> [Prompt]:
In the listing that follows, the lines starting at the one containing "You are a GUI" and ending at the one containing "The image size is (927, 696)." are to be returned exactly, both boundary lines included, and no others.

BEGIN Data in this exercise

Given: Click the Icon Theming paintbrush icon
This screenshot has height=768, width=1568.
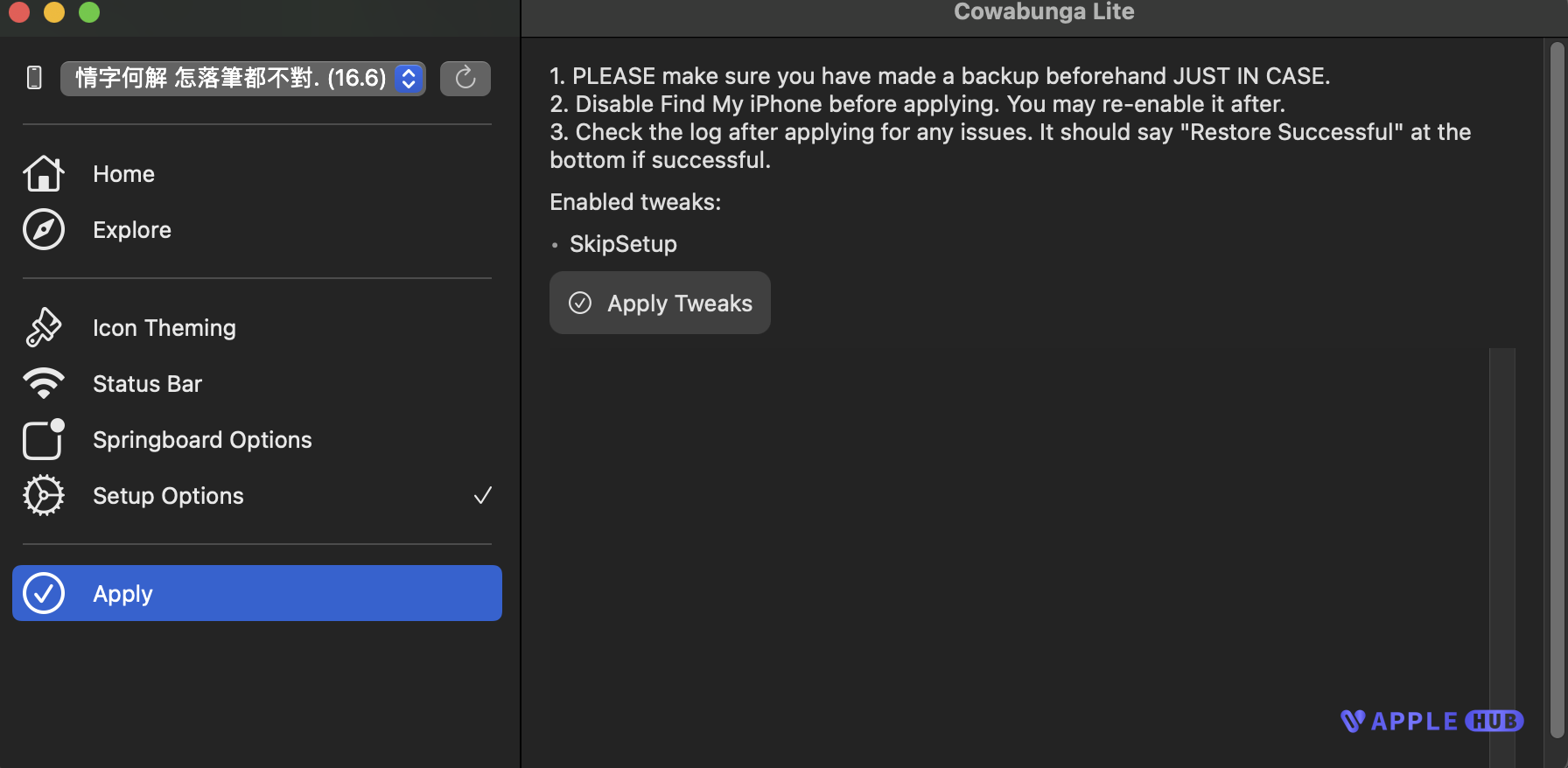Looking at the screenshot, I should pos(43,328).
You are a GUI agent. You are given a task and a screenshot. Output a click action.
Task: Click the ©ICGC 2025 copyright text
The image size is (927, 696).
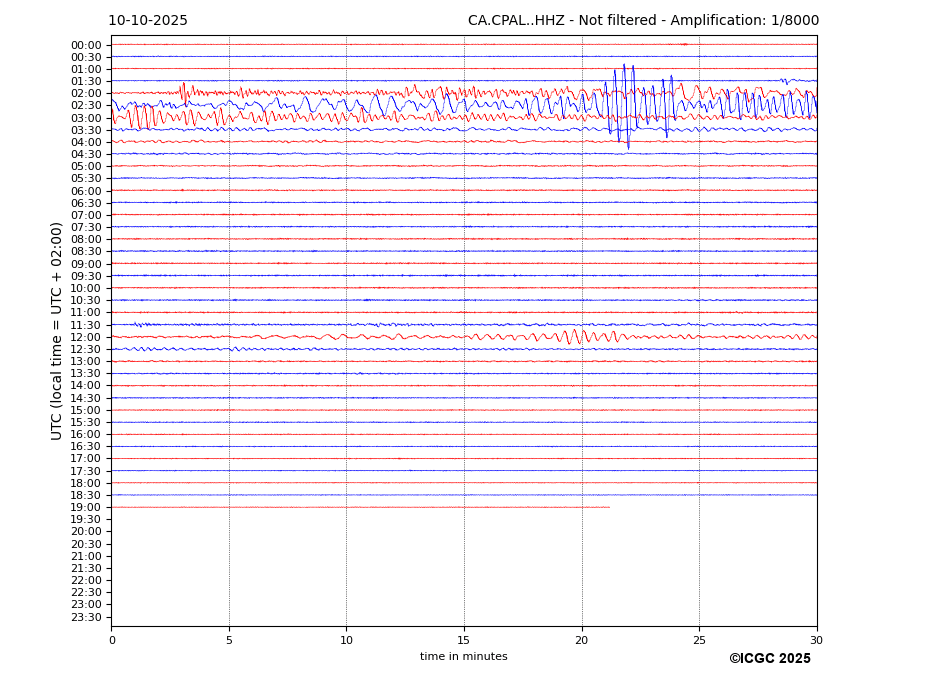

END Data in this exercise
BEGIN Data in this exercise

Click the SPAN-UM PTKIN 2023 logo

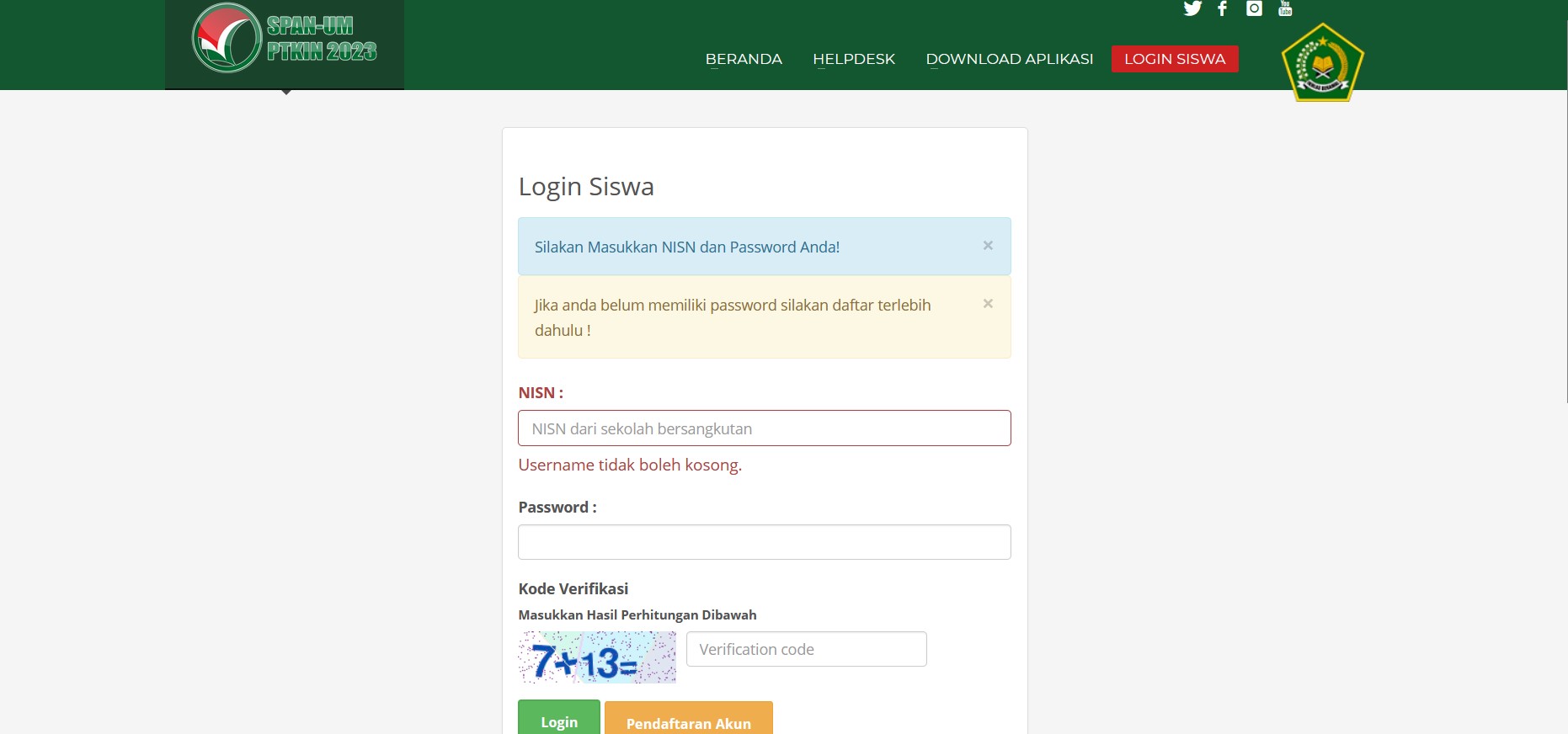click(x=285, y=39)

END Data in this exercise

> [Response for this exercise]:
You are a GUI agent. You are given a task and a screenshot. Output a click action.
Task: Click the ©ICGC 2025 copyright text
The image size is (927, 696).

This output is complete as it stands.